In the acute ocular phase, copious lubricants are advised. Carboxymethylcellulose 1% and highly viscous gel formulations are applied frequently. Topical antibiotics such as moxifloxacin eye drops or gels are preferred for prophylaxis. In acute conditions of conjunctivitis with papillary reaction, milder topical steroids such as fluorometholone are preferred. Lubrication with a damp sterile cotton bud in the fornices is performed regularly on an outpatient basis to prevent symblepharon formation. Rarely, a symblepharon ring or scleral contact lenses are placed to prevent adhesion. Secondary bacterial keratitis is often treated with microbiological confirmation and topical antibiotics.

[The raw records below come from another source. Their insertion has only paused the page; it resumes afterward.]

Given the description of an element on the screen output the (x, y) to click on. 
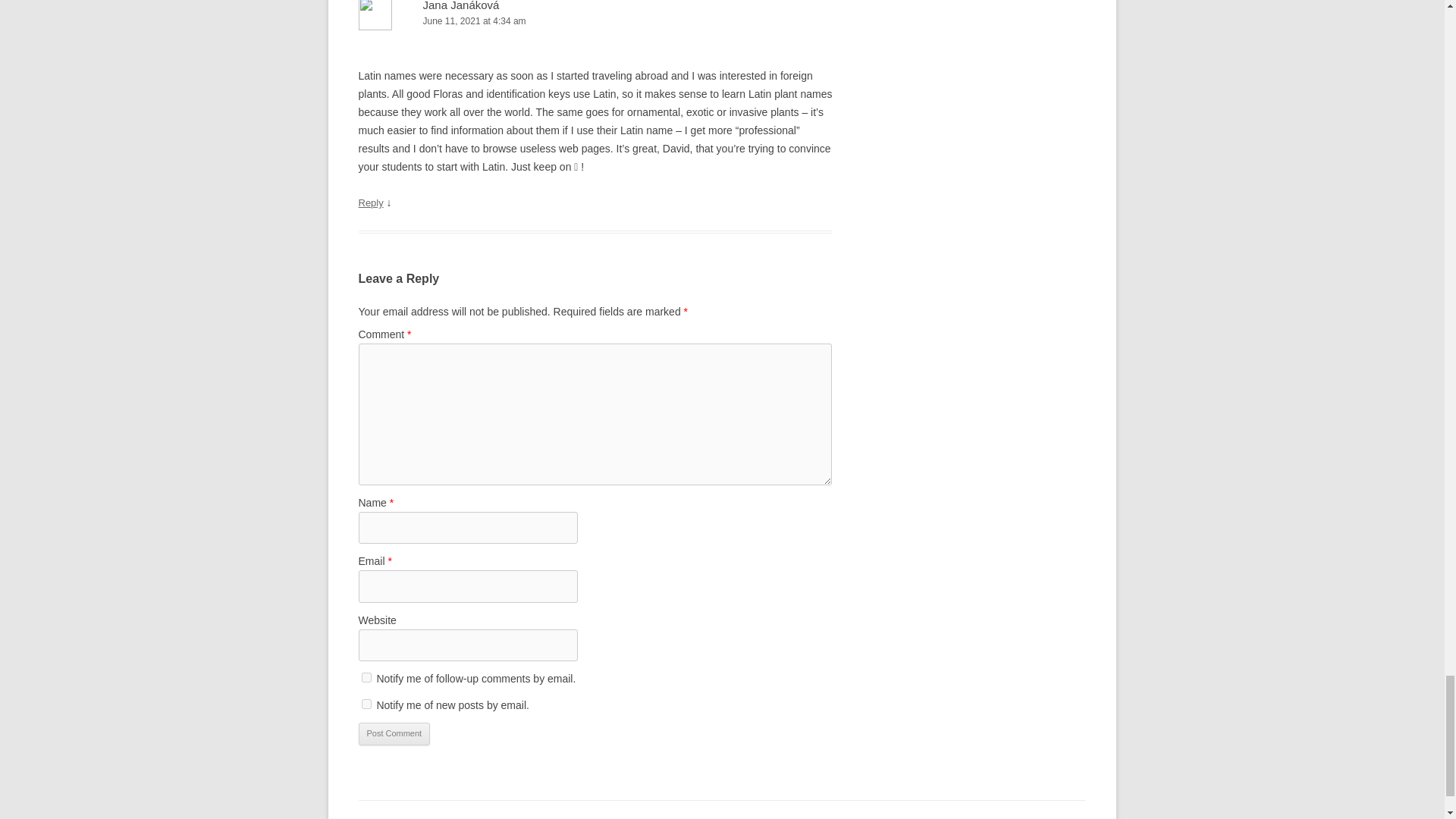
subscribe (366, 704)
Post Comment (393, 733)
June 11, 2021 at 4:34 am (594, 21)
Reply (370, 202)
Post Comment (393, 733)
subscribe (366, 677)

In eyes with persistent symblepharon, extraocular movement restriction and subsequent diplopia can occur. Symblepharon excision with amniotic membrane grafting is useful in such cases. Punctal dilation is performed in eyes with minimal stenosis. Rarely, punctoplasty is needed. In eyes with mild trichiatic lashes, epilation is performed on an outpatient basis. However, in recurrent trichiasis and metaplastic lashes, electroepilation is preferred. In eyes with entropion with a shortened fornix, mucous membrane grafting is useful. The graft is obtained from oral buccal mucosa. Regular follow-up and frequent lubrication should be advised for all patients. Systemic immunomodulators may be needed in some patients, and long-term prognosis depends on the severity of ocular involvement. In eyes with severe dry eye with patent puncta, punctal plugs can placed. Limbal stem cell transplantation can be performed in eyes with a guarded prognosis with poor vision and corneal haze.

Conclusion

SJS is a life-threatening disorder with multisystem involvement. Early identification and intervention can reduce the morbidity rate and secondary complications occurring from the disease. A multidisciplinary approach with the ophthalmologist, dermatologist and physician will go hand in hand to treat the mildest to most severe form of the disease.